I'm aware that everyone is waiting for this PR.

I want to give a short update on the progress, the remaining challenges and where help is appreciated.

As you can see all checks are passing, apart from the semver one and crucially the libp2p-dcutr one.

The last remaining challenge lies in the difficulties I have resolving those issues and finding the underlaying bug(s) that make dcutr fail (non deterministically).
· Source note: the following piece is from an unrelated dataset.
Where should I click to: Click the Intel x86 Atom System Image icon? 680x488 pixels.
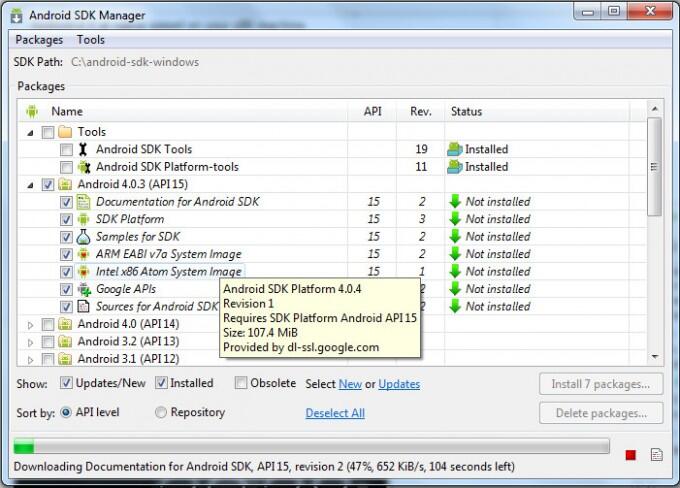[83, 272]
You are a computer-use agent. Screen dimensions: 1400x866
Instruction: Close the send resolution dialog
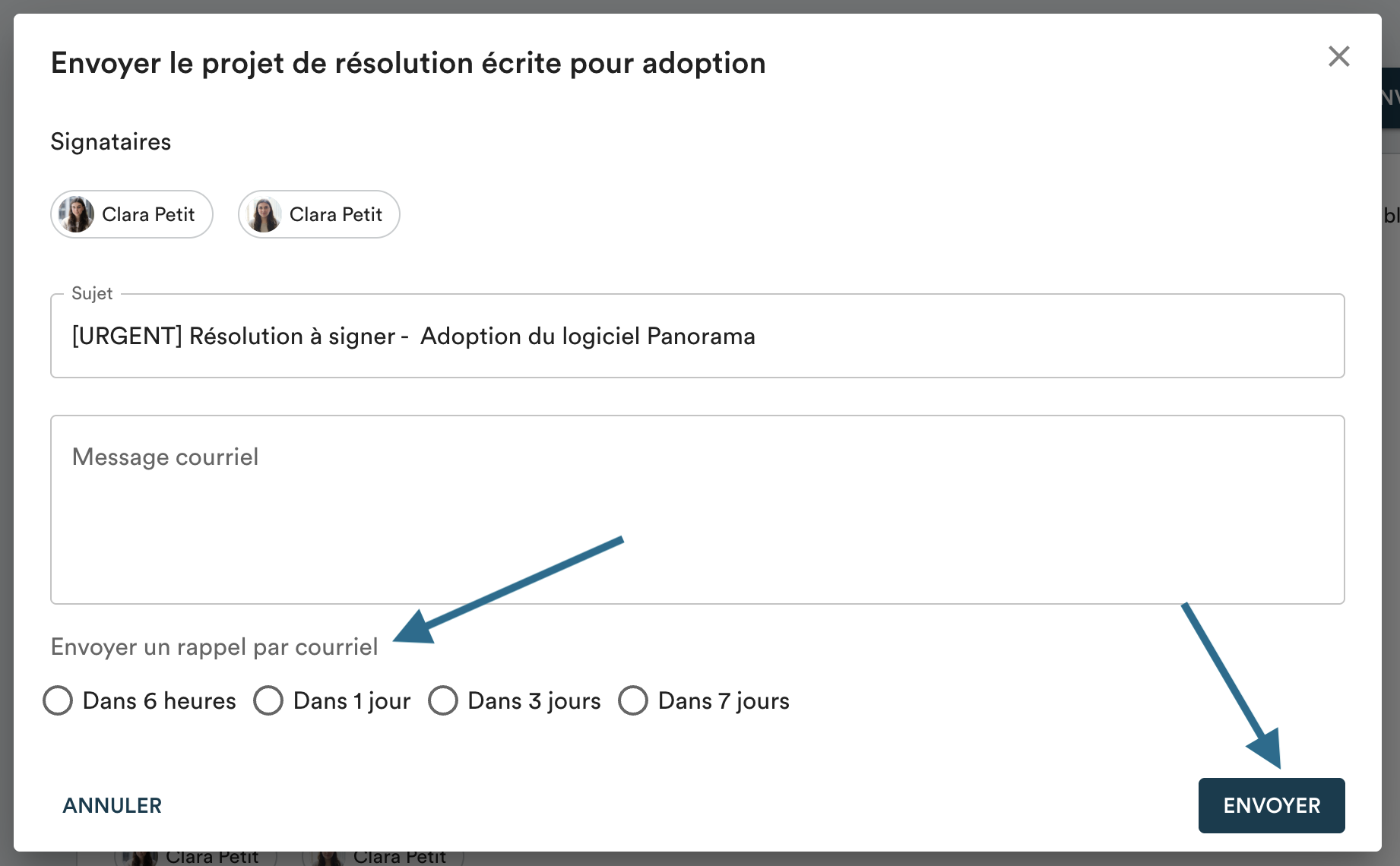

I have been working on this bug quite some time now and haven't been able to figure it out. This is partially due to the complexity of the test, involving components I don't fully understand and the fact that debugging this is really difficult, since it doesn't occur in debuggers nor on my native machine, a Mac but only on Linux and there more frequently in virtual machines then on native hardware.

I highly suspect that the issue is related to the "AddrNotAvailable" error one can observe once the debug level of tracing is enabled.
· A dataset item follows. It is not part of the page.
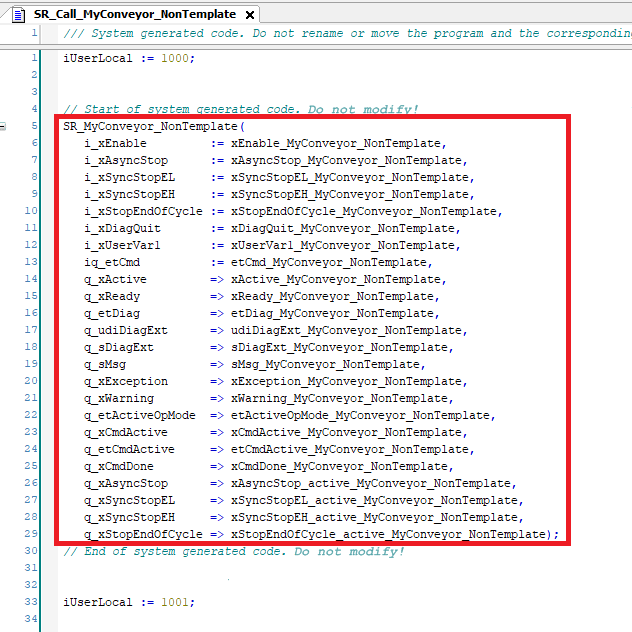Click the i_xStopEndOfCycle input parameter
Viewport: 632px width, 632px height.
click(x=143, y=212)
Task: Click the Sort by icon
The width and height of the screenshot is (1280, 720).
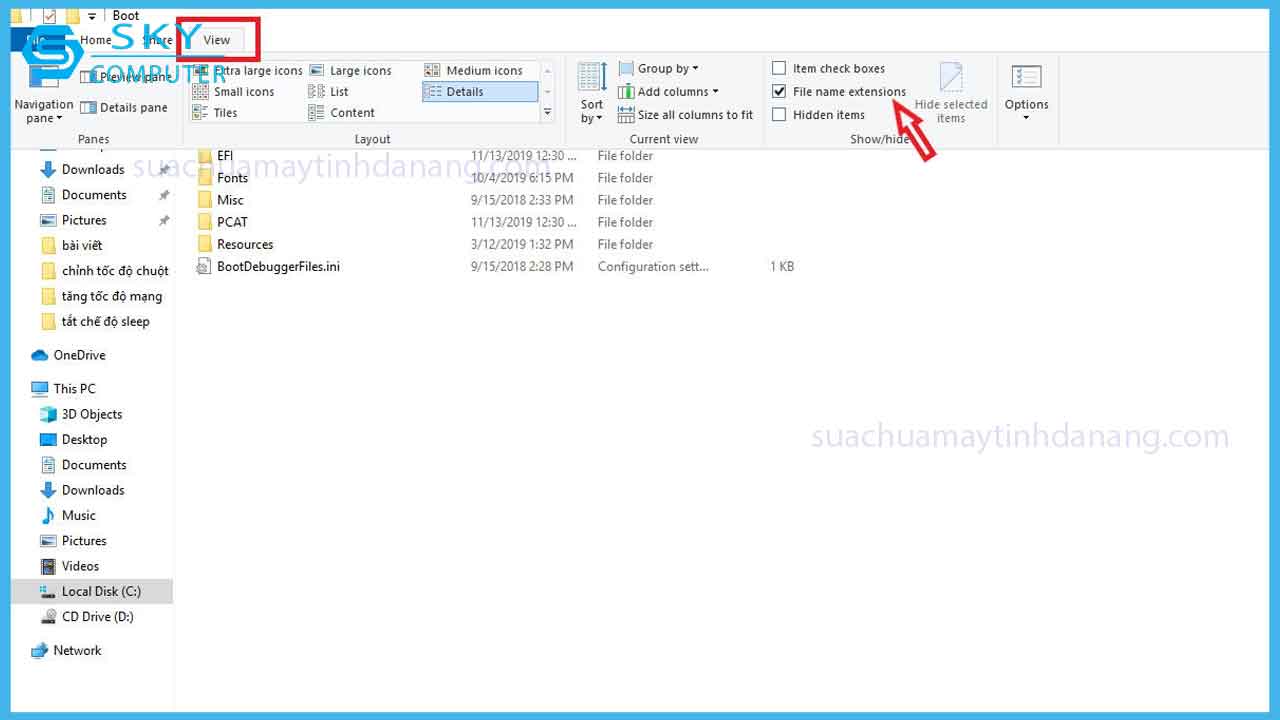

Interestingly this is often originating from the connect call on the libp2p-tcp transport: https://github.com/libp2p/rust-libp2p/blob/4a16b6181d36cd703066a227deff57c6ebe91f7c/transports/tcp/src/lib.rs#L486

I think, that the reason why that causes a problem is that the 4 tuple of:

  • local ip address
  • local port
  • remote ip address
  • remote port

Not unique is. At least that's a discussed reason for that error.

Somewhat unrelated is this snippet wrong too, which I basically ported: https://github.com/libp2p/rust-libp2p/blob/4a16b6181d36cd703066a227deff57c6ebe91f7c/transports/tcp/src/lib.rs#L360-L364 I think the underlying misunderstanding the original author had, is really good described in this StackOverflow answer.
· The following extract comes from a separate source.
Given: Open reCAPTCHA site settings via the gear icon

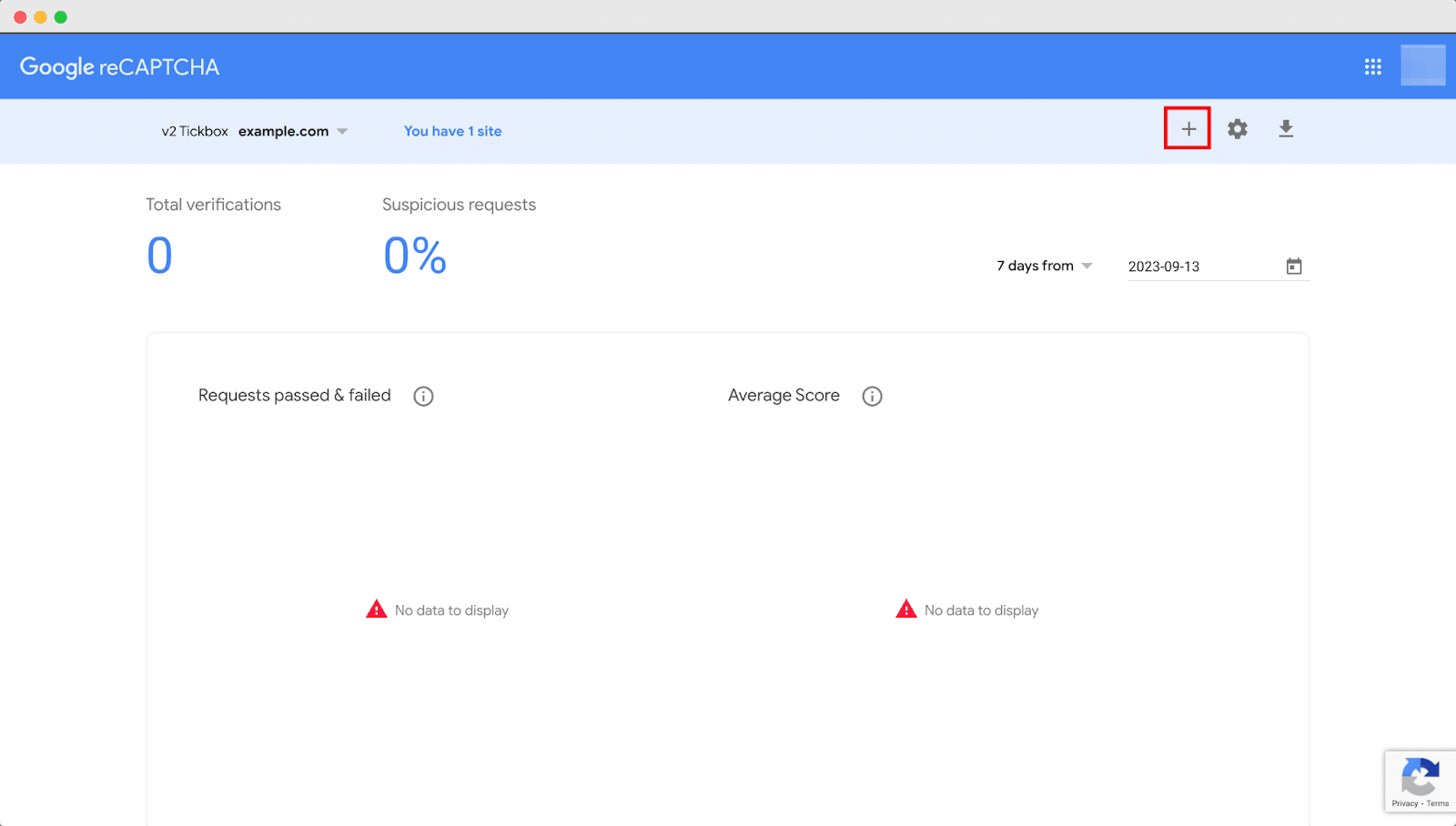Looking at the screenshot, I should coord(1237,128).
I suspect that this misunderstanding and the subtle differences between Linux and proper BSD-Unix makes the error unreproducible on macOS (and probably iOS, tvOS, watchOS, visionOS, FreeBSD and NetBSD). However I might be wrong here. As this also touches on #3889

I have tried to make it proper (in lokal revisions), but this alone doesn't seem to fix it, but it's not a regression either.

The consequences of our mistake could be diverse and significant:

  • In certain versions of macOS (I read somewhere, that its pre Monterey) and in FreeBSD it's possible for a different user on the same machine to take over this port. I assume this doesn't have any direct security implications because of the existence of noise etc, however it's not good
  • We use wildcard addresses and the implementations in the different operating systems on how to handle these might be part of the problem
  • There seems to be a different flag supported in FreeBSD that enables better handling, through load balancing on FreeBSD. macOS doesn't support this, it's unclear to me why not.
  • If we properly use SO_REUSEPORT on Linux we might even have a slight performance edge.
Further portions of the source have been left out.